+++ DATA IN THIS EXERCISE +++

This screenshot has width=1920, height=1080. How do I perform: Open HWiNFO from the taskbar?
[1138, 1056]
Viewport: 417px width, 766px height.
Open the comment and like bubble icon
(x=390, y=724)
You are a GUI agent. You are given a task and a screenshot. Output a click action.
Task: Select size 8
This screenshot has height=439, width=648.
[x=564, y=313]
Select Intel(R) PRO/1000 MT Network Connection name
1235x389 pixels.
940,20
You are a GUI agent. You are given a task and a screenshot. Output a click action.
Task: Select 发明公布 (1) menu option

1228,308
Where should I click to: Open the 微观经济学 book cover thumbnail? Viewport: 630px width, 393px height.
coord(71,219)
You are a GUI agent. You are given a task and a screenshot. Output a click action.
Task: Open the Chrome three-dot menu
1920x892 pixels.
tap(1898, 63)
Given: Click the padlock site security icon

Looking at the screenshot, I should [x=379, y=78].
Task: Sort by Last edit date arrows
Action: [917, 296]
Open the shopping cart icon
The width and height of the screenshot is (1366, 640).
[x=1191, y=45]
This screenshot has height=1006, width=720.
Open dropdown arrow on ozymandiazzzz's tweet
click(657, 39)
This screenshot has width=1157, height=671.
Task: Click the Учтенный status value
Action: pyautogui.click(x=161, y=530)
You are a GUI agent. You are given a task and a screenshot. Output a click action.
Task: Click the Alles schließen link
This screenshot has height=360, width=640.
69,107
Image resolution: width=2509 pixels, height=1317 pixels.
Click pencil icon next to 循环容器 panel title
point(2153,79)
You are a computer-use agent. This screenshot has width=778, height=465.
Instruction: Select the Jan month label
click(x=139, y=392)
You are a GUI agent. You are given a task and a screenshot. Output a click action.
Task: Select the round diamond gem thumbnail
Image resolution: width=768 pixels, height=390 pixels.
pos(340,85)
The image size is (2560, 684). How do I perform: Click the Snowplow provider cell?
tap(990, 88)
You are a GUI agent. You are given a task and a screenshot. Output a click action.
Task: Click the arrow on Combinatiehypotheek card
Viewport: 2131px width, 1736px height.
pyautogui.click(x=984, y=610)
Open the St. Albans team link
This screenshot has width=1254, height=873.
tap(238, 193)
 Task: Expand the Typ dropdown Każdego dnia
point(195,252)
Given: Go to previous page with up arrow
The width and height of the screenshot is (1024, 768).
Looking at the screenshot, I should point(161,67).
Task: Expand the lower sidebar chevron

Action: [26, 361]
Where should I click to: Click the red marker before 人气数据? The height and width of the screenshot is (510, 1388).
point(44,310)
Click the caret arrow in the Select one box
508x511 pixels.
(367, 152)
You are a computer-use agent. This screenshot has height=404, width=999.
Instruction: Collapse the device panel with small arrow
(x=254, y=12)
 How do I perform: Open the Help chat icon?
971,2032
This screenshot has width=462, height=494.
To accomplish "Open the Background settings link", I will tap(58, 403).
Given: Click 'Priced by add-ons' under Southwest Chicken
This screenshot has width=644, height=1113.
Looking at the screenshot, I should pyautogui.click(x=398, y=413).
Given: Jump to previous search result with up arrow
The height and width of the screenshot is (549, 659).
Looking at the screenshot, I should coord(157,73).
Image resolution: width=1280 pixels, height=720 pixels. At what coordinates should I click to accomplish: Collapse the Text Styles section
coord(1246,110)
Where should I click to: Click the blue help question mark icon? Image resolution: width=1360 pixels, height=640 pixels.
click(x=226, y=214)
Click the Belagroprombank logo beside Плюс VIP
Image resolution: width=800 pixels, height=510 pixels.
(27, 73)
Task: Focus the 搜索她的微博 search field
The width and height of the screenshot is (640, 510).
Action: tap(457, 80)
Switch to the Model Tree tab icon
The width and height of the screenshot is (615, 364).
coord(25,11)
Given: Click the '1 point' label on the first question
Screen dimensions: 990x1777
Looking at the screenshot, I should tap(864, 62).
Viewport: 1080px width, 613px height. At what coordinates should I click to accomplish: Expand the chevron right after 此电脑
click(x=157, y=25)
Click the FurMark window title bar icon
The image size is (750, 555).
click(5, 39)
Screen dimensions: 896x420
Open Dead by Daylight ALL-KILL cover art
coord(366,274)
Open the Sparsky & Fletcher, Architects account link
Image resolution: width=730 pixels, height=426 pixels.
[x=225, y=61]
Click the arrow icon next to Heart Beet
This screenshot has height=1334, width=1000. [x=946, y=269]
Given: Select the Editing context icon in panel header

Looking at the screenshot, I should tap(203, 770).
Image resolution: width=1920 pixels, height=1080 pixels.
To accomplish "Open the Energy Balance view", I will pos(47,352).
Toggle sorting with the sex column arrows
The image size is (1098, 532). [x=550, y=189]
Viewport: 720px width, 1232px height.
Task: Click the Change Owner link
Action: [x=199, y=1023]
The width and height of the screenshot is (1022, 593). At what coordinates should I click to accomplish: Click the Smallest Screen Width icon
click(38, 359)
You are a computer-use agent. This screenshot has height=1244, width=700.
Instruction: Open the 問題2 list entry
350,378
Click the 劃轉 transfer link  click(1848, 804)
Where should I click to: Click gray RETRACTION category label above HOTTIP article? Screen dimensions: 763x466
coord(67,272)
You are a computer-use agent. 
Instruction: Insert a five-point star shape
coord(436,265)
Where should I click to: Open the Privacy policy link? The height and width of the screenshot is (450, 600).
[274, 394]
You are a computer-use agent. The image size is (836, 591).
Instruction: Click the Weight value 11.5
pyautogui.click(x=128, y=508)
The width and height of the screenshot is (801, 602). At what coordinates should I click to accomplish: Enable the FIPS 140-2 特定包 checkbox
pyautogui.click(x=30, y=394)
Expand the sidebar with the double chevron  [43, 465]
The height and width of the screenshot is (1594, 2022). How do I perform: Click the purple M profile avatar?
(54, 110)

+++

> _TASK PROMPT_:
Rewrite every line of the entries above as a numbered list, leaving out the blank lines.

> _WRITTEN ANSWER_:
1. This screenshot has width=1920, height=1080. How do I perform: Open HWiNFO from the taskbar?
2. [1138, 1056]
3. Viewport: 417px width, 766px height.
4. Open the comment and like bubble icon
5. (x=390, y=724)
6. You are a GUI agent. You are given a task and a screenshot. Output a click action.
7. Task: Select size 8
8. This screenshot has height=439, width=648.
9. [x=564, y=313]
10. Select Intel(R) PRO/1000 MT Network Connection name
11. 1235x389 pixels.
12. 940,20
13. You are a GUI agent. You are given a task and a screenshot. Output a click action.
14. Task: Select 发明公布 (1) menu option
15. 1228,308
16. Where should I click to: Open the 微观经济学 book cover thumbnail? Viewport: 630px width, 393px height.
17. coord(71,219)
18. You are a GUI agent. You are given a task and a screenshot. Output a click action.
19. Task: Open the Chrome three-dot menu
20. 1920x892 pixels.
21. tap(1898, 63)
22. Given: Click the padlock site security icon
23. Looking at the screenshot, I should [x=379, y=78].
24. Task: Sort by Last edit date arrows
25. Action: [917, 296]
26. Open the shopping cart icon
27. The width and height of the screenshot is (1366, 640).
28. [x=1191, y=45]
29. This screenshot has height=1006, width=720.
30. Open dropdown arrow on ozymandiazzzz's tweet
31. click(657, 39)
32. This screenshot has width=1157, height=671.
33. Task: Click the Учтенный status value
34. Action: pyautogui.click(x=161, y=530)
35. You are a GUI agent. You are given a task and a screenshot. Output a click action.
36. Task: Click the Alles schließen link
37. This screenshot has height=360, width=640.
38. 69,107
39. Image resolution: width=2509 pixels, height=1317 pixels.
40. Click pencil icon next to 循环容器 panel title
41. point(2153,79)
42. You are a computer-use agent. This screenshot has width=778, height=465.
43. Instruction: Select the Jan month label
44. click(x=139, y=392)
45. You are a GUI agent. You are given a task and a screenshot. Output a click action.
46. Task: Select the round diamond gem thumbnail
47. Image resolution: width=768 pixels, height=390 pixels.
48. pos(340,85)
49. The image size is (2560, 684). How do I perform: Click the Snowplow provider cell?
50. tap(990, 88)
51. You are a GUI agent. You are given a task and a screenshot. Output a click action.
52. Task: Click the arrow on Combinatiehypotheek card
53. Viewport: 2131px width, 1736px height.
54. pyautogui.click(x=984, y=610)
55. Open the St. Albans team link
56. This screenshot has width=1254, height=873.
57. tap(238, 193)
58.  Task: Expand the Typ dropdown Każdego dnia
59. point(195,252)
60. Given: Go to previous page with up arrow
61. The width and height of the screenshot is (1024, 768).
62. Looking at the screenshot, I should point(161,67).
63. Task: Expand the lower sidebar chevron
64. Action: [26, 361]
65. Where should I click to: Click the red marker before 人气数据? The height and width of the screenshot is (510, 1388).
66. point(44,310)
67. Click the caret arrow in the Select one box
68. 508x511 pixels.
69. (367, 152)
70. You are a computer-use agent. This screenshot has height=404, width=999.
71. Instruction: Collapse the device panel with small arrow
72. (x=254, y=12)
73.  How do I perform: Open the Help chat icon?
74. 971,2032
75. This screenshot has width=462, height=494.
76. To accomplish "Open the Background settings link", I will tap(58, 403).
77. Given: Click 'Priced by add-ons' under Southwest Chicken
78. This screenshot has width=644, height=1113.
79. Looking at the screenshot, I should pyautogui.click(x=398, y=413).
80. Given: Jump to previous search result with up arrow
81. The height and width of the screenshot is (549, 659).
82. Looking at the screenshot, I should coord(157,73).
83. Image resolution: width=1280 pixels, height=720 pixels. At what coordinates should I click to accomplish: Collapse the Text Styles section
84. coord(1246,110)
85. Where should I click to: Click the blue help question mark icon? Image resolution: width=1360 pixels, height=640 pixels.
86. click(x=226, y=214)
87. Click the Belagroprombank logo beside Плюс VIP
88. Image resolution: width=800 pixels, height=510 pixels.
89. (27, 73)
90. Task: Focus the 搜索她的微博 search field
91. The width and height of the screenshot is (640, 510).
92. Action: tap(457, 80)
93. Switch to the Model Tree tab icon
94. The width and height of the screenshot is (615, 364).
95. coord(25,11)
96. Given: Click the '1 point' label on the first question
97. Screen dimensions: 990x1777
98. Looking at the screenshot, I should tap(864, 62).
99. Viewport: 1080px width, 613px height. At what coordinates should I click to accomplish: Expand the chevron right after 此电脑
100. click(x=157, y=25)
101. Click the FurMark window title bar icon
102. The image size is (750, 555).
103. click(5, 39)
104. Screen dimensions: 896x420
105. Open Dead by Daylight ALL-KILL cover art
106. coord(366,274)
107. Open the Sparsky & Fletcher, Architects account link
108. Image resolution: width=730 pixels, height=426 pixels.
109. [x=225, y=61]
110. Click the arrow icon next to Heart Beet
111. This screenshot has height=1334, width=1000. [x=946, y=269]
112. Given: Select the Editing context icon in panel header
113. Looking at the screenshot, I should tap(203, 770).
114. Image resolution: width=1920 pixels, height=1080 pixels.
115. To accomplish "Open the Energy Balance view", I will pos(47,352).
116. Toggle sorting with the sex column arrows
117. The image size is (1098, 532). [x=550, y=189]
118. Viewport: 720px width, 1232px height.
119. Task: Click the Change Owner link
120. Action: [x=199, y=1023]
121. The width and height of the screenshot is (1022, 593). At what coordinates should I click to accomplish: Click the Smallest Screen Width icon
122. click(38, 359)
123. You are a computer-use agent. This screenshot has height=1244, width=700.
124. Instruction: Open the 問題2 list entry
125. 350,378
126. Click the 劃轉 transfer link  click(1848, 804)
127. Where should I click to: Click gray RETRACTION category label above HOTTIP article? Screen dimensions: 763x466
128. coord(67,272)
129. You are a computer-use agent. 
130. Instruction: Insert a five-point star shape
131. coord(436,265)
132. Where should I click to: Open the Privacy policy link? The height and width of the screenshot is (450, 600).
133. [274, 394]
134. You are a computer-use agent. The image size is (836, 591).
135. Instruction: Click the Weight value 11.5
136. pyautogui.click(x=128, y=508)
137. The width and height of the screenshot is (801, 602). At what coordinates should I click to accomplish: Enable the FIPS 140-2 特定包 checkbox
138. pyautogui.click(x=30, y=394)
139. Expand the sidebar with the double chevron  [43, 465]
140. The height and width of the screenshot is (1594, 2022). How do I perform: Click the purple M profile avatar?
141. (54, 110)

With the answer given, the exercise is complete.